● Article:
# # # # # # #

👁🗨 Le monde a si radicalement changé depuis l'inculpation d'Assange
La clémence pour Assange rendrait aux États-Unis un peu du respect perdu au point de ne plus pouvoir subir d'autre revers. Ils n'ont pas besoin de lui. Ils ont bien assez de sang sur les mains.
👁🗨 Le monde a si radicalement changé depuis l'inculpation d'Assange
Par Joe Lauria, Spécial Consortium News, le 29 janvier 2024
L'affaire Assange est la pièce maîtresse d'un nouveau défi mondial à la domination américaine, qui n'existait pas en 2010 lorsque les États-Unis ont entamé leurs poursuites judiciaires contre l'éditeur.
Le monde a radicalement changé depuis que les États-Unis ont engagé des poursuites judiciaires contre l'éditeur de WikiLeaks, Julian Assange, entraînant de nouveaux risques pour les États-Unis s'ils s'obstinent à le poursuivre jusqu'au bout.
La situation géostratégique et la situation des médias sont aujourd'hui littéralement méconnaissables comparées à 2010, lorsque les États-Unis ont constitué un grand jury pour inculper Julian Assange. Les conditions ont sensiblement évolué depuis 2019, lorsque M. Assange a été traîné hors de l'ambassade et que l'acte d'accusation a été rendu public.
Les États-Unis sont en train de subir leur troisième défaite stratégique majeure depuis le début de la procédure contre Assange, avec des conséquences potentiellement importantes pour les États-Unis, le monde et peut-être pour Assange.
Au cours des trois dernières années, les États-Unis ont subi des défaites humiliantes en Afghanistan, en Ukraine et maintenant à Gaza.

# # # # # # #

● Consigne 1: Reproduisez à l'identique les lignes des entrées, en commençant par celle qui contient « 2022x962 pixels. » et en vous arrêtant après celle qui contient « (x=598, y=389) ».
L'article et les entrées forment deux ensembles distincts.

# # # # # # #

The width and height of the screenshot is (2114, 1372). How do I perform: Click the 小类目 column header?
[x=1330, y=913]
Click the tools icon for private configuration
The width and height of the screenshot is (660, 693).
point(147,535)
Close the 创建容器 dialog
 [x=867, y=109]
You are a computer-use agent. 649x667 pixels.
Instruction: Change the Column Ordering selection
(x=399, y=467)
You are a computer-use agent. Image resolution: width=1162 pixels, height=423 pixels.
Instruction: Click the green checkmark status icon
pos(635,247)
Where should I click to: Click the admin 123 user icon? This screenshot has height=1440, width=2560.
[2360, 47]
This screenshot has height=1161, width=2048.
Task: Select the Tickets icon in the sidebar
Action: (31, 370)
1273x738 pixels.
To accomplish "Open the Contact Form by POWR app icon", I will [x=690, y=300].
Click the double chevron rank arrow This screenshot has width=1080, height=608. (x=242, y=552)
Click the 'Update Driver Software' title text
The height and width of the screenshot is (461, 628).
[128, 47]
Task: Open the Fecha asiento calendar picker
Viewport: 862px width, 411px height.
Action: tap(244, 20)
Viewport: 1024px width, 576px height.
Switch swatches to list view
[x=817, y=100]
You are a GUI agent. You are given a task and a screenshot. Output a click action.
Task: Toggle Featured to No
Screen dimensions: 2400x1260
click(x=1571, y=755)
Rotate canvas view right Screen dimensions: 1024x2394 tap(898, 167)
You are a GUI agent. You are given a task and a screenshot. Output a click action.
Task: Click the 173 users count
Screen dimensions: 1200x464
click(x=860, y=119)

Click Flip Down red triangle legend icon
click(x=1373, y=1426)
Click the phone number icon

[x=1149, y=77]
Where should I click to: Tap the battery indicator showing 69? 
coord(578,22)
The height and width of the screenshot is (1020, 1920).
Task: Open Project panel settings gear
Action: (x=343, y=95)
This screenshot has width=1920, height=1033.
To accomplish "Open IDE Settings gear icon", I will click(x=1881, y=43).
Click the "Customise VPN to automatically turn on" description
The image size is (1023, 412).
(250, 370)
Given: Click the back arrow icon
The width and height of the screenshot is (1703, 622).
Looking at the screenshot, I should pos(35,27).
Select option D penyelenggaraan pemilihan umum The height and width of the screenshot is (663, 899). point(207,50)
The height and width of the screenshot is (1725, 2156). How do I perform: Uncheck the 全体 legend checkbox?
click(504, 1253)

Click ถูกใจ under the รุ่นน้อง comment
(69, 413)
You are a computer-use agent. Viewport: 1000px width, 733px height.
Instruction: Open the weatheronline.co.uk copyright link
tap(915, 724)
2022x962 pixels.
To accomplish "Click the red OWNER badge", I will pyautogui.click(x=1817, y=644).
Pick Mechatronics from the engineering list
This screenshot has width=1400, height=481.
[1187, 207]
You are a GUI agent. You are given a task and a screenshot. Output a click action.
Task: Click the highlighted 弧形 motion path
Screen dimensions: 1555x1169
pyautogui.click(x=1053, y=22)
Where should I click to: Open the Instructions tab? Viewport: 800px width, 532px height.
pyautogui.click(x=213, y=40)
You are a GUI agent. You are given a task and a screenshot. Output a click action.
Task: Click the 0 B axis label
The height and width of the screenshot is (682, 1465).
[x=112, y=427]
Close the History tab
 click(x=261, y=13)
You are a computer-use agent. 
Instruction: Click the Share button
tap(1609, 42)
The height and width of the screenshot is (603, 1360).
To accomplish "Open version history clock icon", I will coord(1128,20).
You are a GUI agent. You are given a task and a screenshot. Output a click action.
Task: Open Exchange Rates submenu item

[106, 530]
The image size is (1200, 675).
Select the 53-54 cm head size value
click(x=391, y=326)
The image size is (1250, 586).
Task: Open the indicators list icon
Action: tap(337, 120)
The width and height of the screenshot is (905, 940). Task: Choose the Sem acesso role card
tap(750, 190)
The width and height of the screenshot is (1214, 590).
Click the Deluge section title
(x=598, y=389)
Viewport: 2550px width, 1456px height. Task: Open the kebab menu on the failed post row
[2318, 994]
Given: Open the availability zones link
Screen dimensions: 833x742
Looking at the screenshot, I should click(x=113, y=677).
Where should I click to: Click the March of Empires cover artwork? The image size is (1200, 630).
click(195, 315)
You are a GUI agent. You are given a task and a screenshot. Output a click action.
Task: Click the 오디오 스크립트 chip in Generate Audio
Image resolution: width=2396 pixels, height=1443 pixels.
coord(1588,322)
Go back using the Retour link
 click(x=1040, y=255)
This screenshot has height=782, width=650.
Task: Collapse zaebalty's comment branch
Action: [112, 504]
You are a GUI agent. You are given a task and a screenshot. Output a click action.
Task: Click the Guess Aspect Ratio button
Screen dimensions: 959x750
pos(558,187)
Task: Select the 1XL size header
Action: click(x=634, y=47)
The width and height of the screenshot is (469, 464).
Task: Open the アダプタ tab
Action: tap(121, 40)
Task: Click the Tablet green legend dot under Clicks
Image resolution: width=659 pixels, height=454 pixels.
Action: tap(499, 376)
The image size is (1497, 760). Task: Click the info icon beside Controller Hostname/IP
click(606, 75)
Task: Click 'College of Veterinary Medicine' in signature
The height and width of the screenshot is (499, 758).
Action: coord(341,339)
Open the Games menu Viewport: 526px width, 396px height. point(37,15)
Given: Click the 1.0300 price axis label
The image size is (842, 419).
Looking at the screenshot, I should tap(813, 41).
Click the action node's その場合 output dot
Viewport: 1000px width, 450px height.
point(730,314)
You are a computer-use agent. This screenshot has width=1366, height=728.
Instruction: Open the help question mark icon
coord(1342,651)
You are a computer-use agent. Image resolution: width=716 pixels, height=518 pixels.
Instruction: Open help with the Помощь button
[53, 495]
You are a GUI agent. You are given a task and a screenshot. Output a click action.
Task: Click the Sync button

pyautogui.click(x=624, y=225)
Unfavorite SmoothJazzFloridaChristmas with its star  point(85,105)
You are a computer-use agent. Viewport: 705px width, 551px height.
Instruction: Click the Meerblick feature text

# # # # # # #

● Consigne 2: Recopiez sans rien changer le passage de l'article sur l'affaire Assange qui commence aux mots « Le monde a radicalement » et s'arrête après les mots « peut-être pour Assange. ».

● Réponse rédigée 1:
2022x962 pixels.
To accomplish "Click the red OWNER badge", I will pyautogui.click(x=1817, y=644).
Pick Mechatronics from the engineering list
This screenshot has width=1400, height=481.
[1187, 207]
You are a GUI agent. You are given a task and a screenshot. Output a click action.
Task: Click the highlighted 弧形 motion path
Screen dimensions: 1555x1169
pyautogui.click(x=1053, y=22)
Where should I click to: Open the Instructions tab? Viewport: 800px width, 532px height.
pyautogui.click(x=213, y=40)
You are a GUI agent. You are given a task and a screenshot. Output a click action.
Task: Click the 0 B axis label
The height and width of the screenshot is (682, 1465).
[x=112, y=427]
Close the History tab
 click(x=261, y=13)
You are a computer-use agent. 
Instruction: Click the Share button
tap(1609, 42)
The height and width of the screenshot is (603, 1360).
To accomplish "Open version history clock icon", I will coord(1128,20).
You are a GUI agent. You are given a task and a screenshot. Output a click action.
Task: Open Exchange Rates submenu item

[106, 530]
The image size is (1200, 675).
Select the 53-54 cm head size value
click(x=391, y=326)
The image size is (1250, 586).
Task: Open the indicators list icon
Action: tap(337, 120)
The width and height of the screenshot is (905, 940). Task: Choose the Sem acesso role card
tap(750, 190)
The width and height of the screenshot is (1214, 590).
Click the Deluge section title
(x=598, y=389)

● Réponse rédigée 2:
Le monde a radicalement changé depuis que les États-Unis ont engagé des poursuites judiciaires contre l'éditeur de WikiLeaks, Julian Assange, entraînant de nouveaux risques pour les États-Unis s'ils s'obstinent à le poursuivre jusqu'au bout.
La situation géostratégique et la situation des médias sont aujourd'hui littéralement méconnaissables comparées à 2010, lorsque les États-Unis ont constitué un grand jury pour inculper Julian Assange. Les conditions ont sensiblement évolué depuis 2019, lorsque M. Assange a été traîné hors de l'ambassade et que l'acte d'accusation a été rendu public.
Les États-Unis sont en train de subir leur troisième défaite stratégique majeure depuis le début de la procédure contre Assange, avec des conséquences potentiellement importantes pour les États-Unis, le monde et peut-être pour Assange.